◆ Selected excerpt:
━━━━━━━━━━━━━━━━━━━━━━━━━━━━━━

Bomb testing fallout a forensic boon for carbon-dating time-of-death

Eden Johnstone-Belford is a Monash University PhD student at the Department of Forensic Medicine. She specialises in an emerging field of forensics that aims to determine an unidentified person’s time-of-death through ‘bomb-pulse dating’.

Bomb-pulse dating is a surprising and powerful investigative method otherwise known as ‘radiocarbon dating’.

Humans absorb radiocarbon from the atmosphere, but beginning in the 1950s for a decade until it was banned above ground, widespread nuclear testing threw vast amounts into the air. It’s since seeped into oceans and plants, but those who died in the 1970s, for example, will have higher ‘bomb carbon’ levels, particularly carbon-14, than those from the 1990s.

The Marshall Islands nuclear testing site.
The Marshall Islands nuclear testing site. Photo: United States Department of Defence. Source: Wikimedia Commons

But there’s more to it than that, Johnstone-Belford explains to Lens.

“Carbon-14 is a naturally-occurring isotope of carbon,” she says, “but it was increased throughout the ’50s and ’60s when we had a lot of worldwide nuclear bomb testing.

“The levels of it increased by about double in 10 years, so there was a massive peak. And then the nuclear testing ban came into effect in 1963. So since then levels have been declining back to pre-nuclear testing levels, and we call this the bomb-pulse curve.

“Using this curve, we can only date remains from 1950 to modern day. The carbon-14 is in the environment, it gets converted into carbon dioxide, which then gets absorbed into the plants through photosynthesis, and we eat the plants.

“It's in the food we eat, it's in the water we drink. It’s in the air, it's in everything, so everyone will have different levels of carbon-14 depending on when they were born, what they eat, their lifestyle.”

Above-ground nuclear testing was considered a pretty bad idea, which is why it was banned so quickly. Johnstone-Belford says the accidental by-product for scientists is one good thing that's come out of it.

Results are mixed, but it’s a busy area of international research. The bomb-pulse dating technique has been used in Europe and the United States, but is much newer in Australia.

An Italian study in 2013 looked at a corpse found in a lake; the person had been shot in the face. Italian police said the body belonged to a 36-year-old male who was born in 1973 and who disappeared at the end of 2009. The researchers were able to examine the hair, teeth and bones through bomb-pulse dating, and date the body as accurately as possible, but data across international studies varies. Even within a year or two is considered worthwhile for police.

Putting a finger on death

Johnstone-Belford says that although preservation-dependent, fingernails could be the key to obtaining more accurate timestamps in forensic work where bodies are unidentified.

Her paper, published in January in the Journal of Forensic and Legal Medicine, says nails “contain 14C levels most consistent with the year of death”, with 91% correctly predicting year-of-death, closely followed by hair, with a 79% correct prediction rate, with both hair and nails having a lag time of zero to one year.

The paper was written in conjunction with Monash’s Adjunct Professor Soren Blau, the Senior Forensic Anthropologist at the Victorian Institute of Forensic Medicine (VIFM), and Dr Joanna Dipnall, a research fellow at Monash’s Data Institutes Futures Institute.

“We're hoping fingernails can be quite useful in some cases where we do have long-term unidentified human remains with otherwise no way to help identify them,” she says.

━━━━━━━━━━━━━━━━━━━━━━━━━━━━━━

◆ Tasks to complete:
- a) In the bomb-pulse dating text, do the following statements agree with it? For each, answer yes or no and quote the words that decide it.
(i) The nuclear testing ban came into effect in 1963.
(ii) Hair predicted year of death more accurately than nails did.
(iii) The bomb-pulse dating technique is long established in Australia.
- b) Translate this sentence from the bomb-pulse dating text into Spanish: "The bomb-pulse dating technique has been used in Europe and the United States, but is much newer in Australia."
- c) Rewrite the bomb-pulse dating text from the words "Bomb testing fallout" through "from the 1990s.", substituting "radioactive carbon" for "radiocarbon".

━━━━━━━━━━━━━━━━━━━━━━━━━━━━━━

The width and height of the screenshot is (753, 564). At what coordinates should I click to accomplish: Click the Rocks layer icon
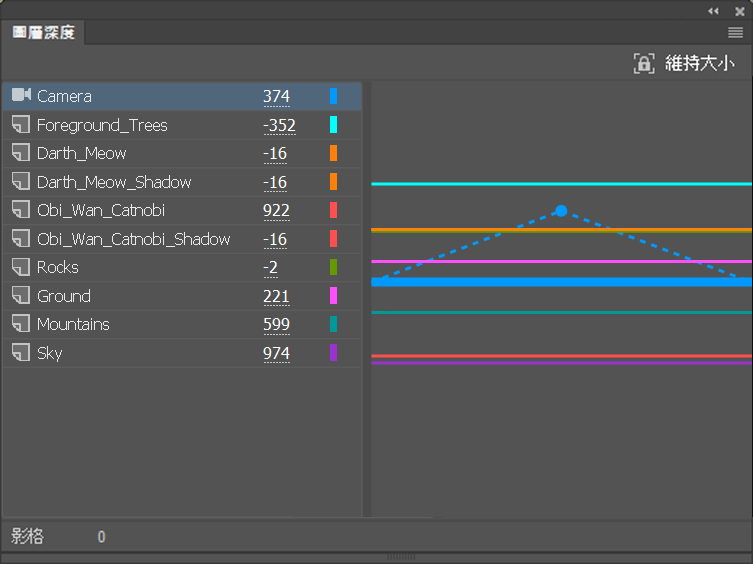tap(21, 267)
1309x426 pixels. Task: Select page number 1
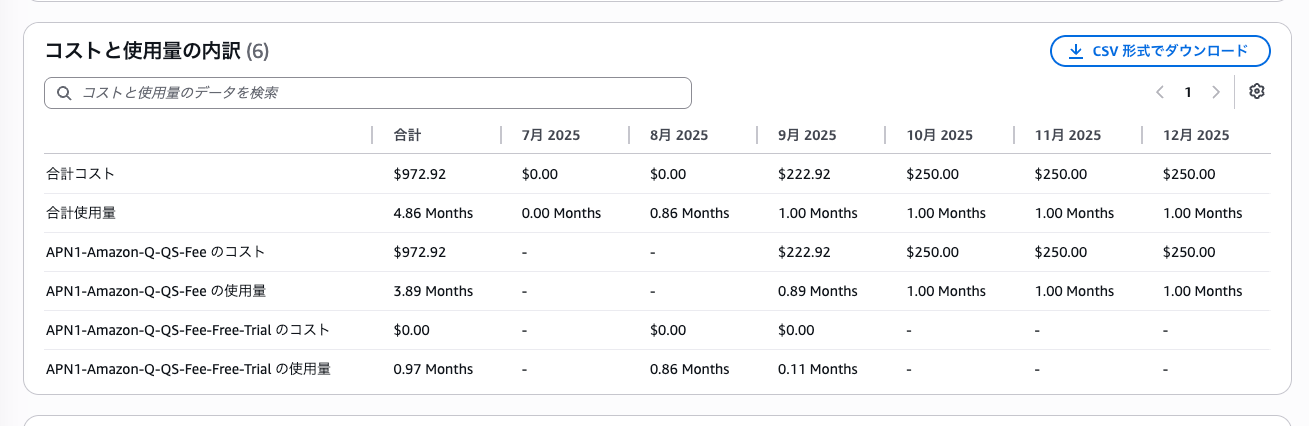click(x=1188, y=92)
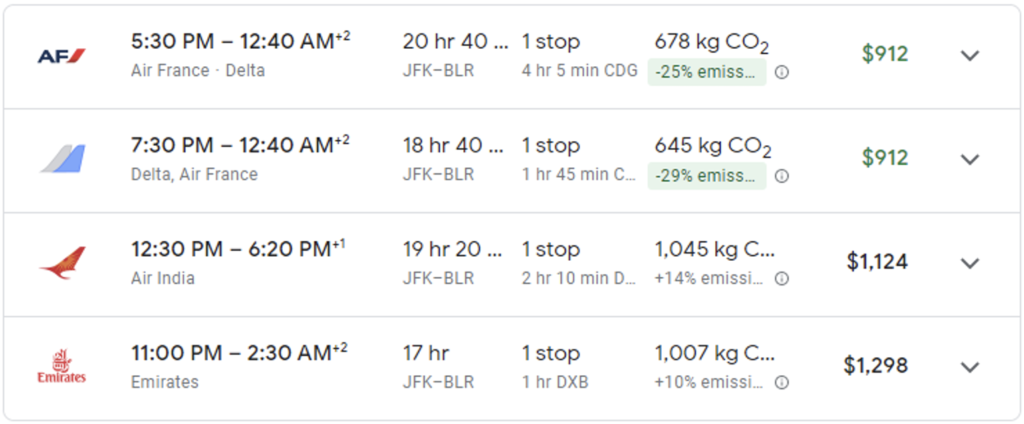Click the Delta airline logo

coord(62,159)
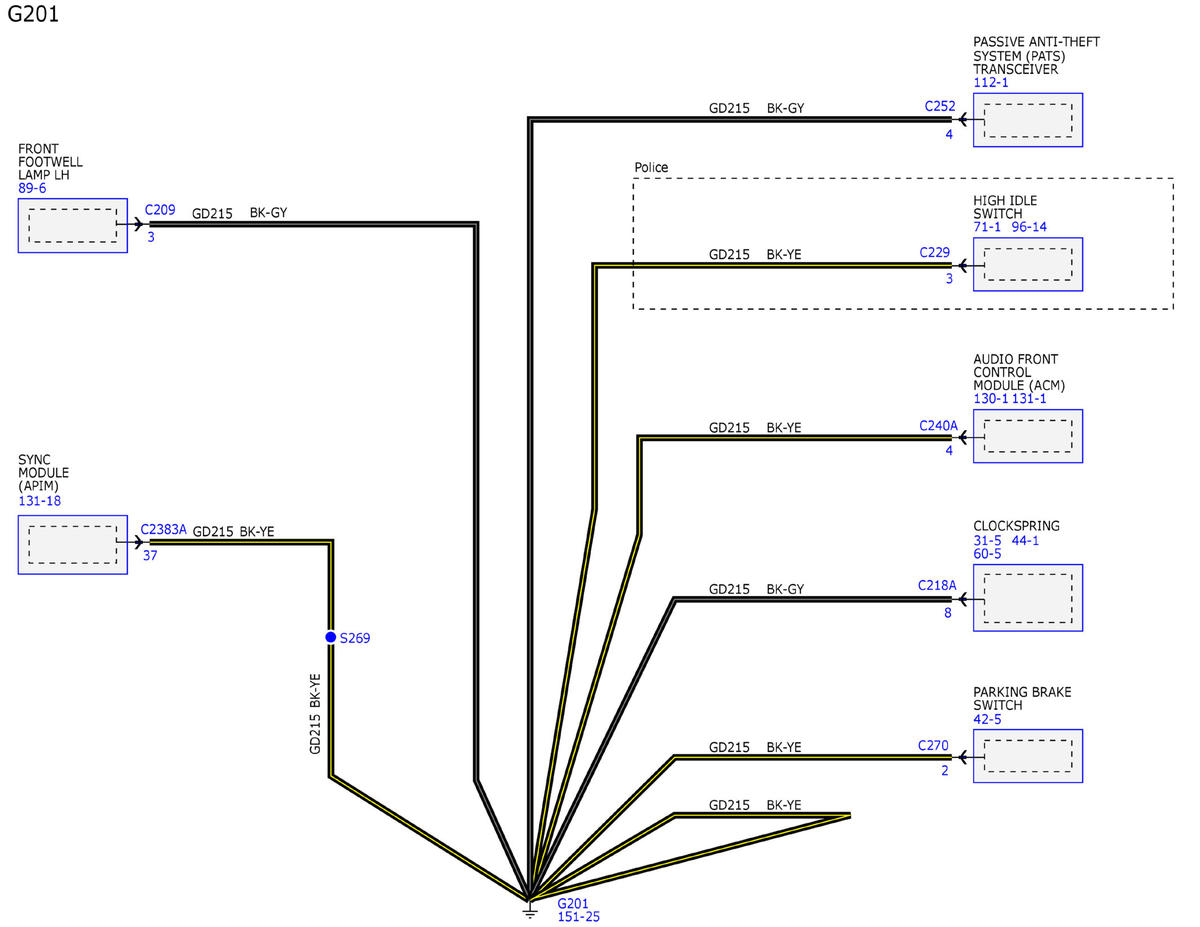Open connector C270 link
Screen dimensions: 1200x927
pos(932,745)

━━━━━━━━━━━━━━━━━━━━━━━━━━━━━━

◆ Results for each task:
- a)
(i) Yes: "And then the nuclear testing ban came into effect in 1963."
(ii) No: "with 91% correctly predicting year-of-death, closely followed by hair, with a 79% correct prediction rate"
(iii) No: "but is much newer in Australia"

- b) La técnica de datación por pulso de bomba se ha utilizado en Europa y en Estados Unidos, pero es mucho más reciente en Australia.

- c)
Bomb testing fallout a forensic boon for carbon-dating time-of-death

Eden Johnstone-Belford is a Monash University PhD student at the Department of Forensic Medicine. She specialises in an emerging field of forensics that aims to determine an unidentified person’s time-of-death through ‘bomb-pulse dating’.

Bomb-pulse dating is a surprising and powerful investigative method otherwise known as ‘radioactive carbon dating’.

Humans absorb radioactive carbon from the atmosphere, but beginning in the 1950s for a decade until it was banned above ground, widespread nuclear testing threw vast amounts into the air. It’s since seeped into oceans and plants, but those who died in the 1970s, for example, will have higher ‘bomb carbon’ levels, particularly carbon-14, than those from the 1990s.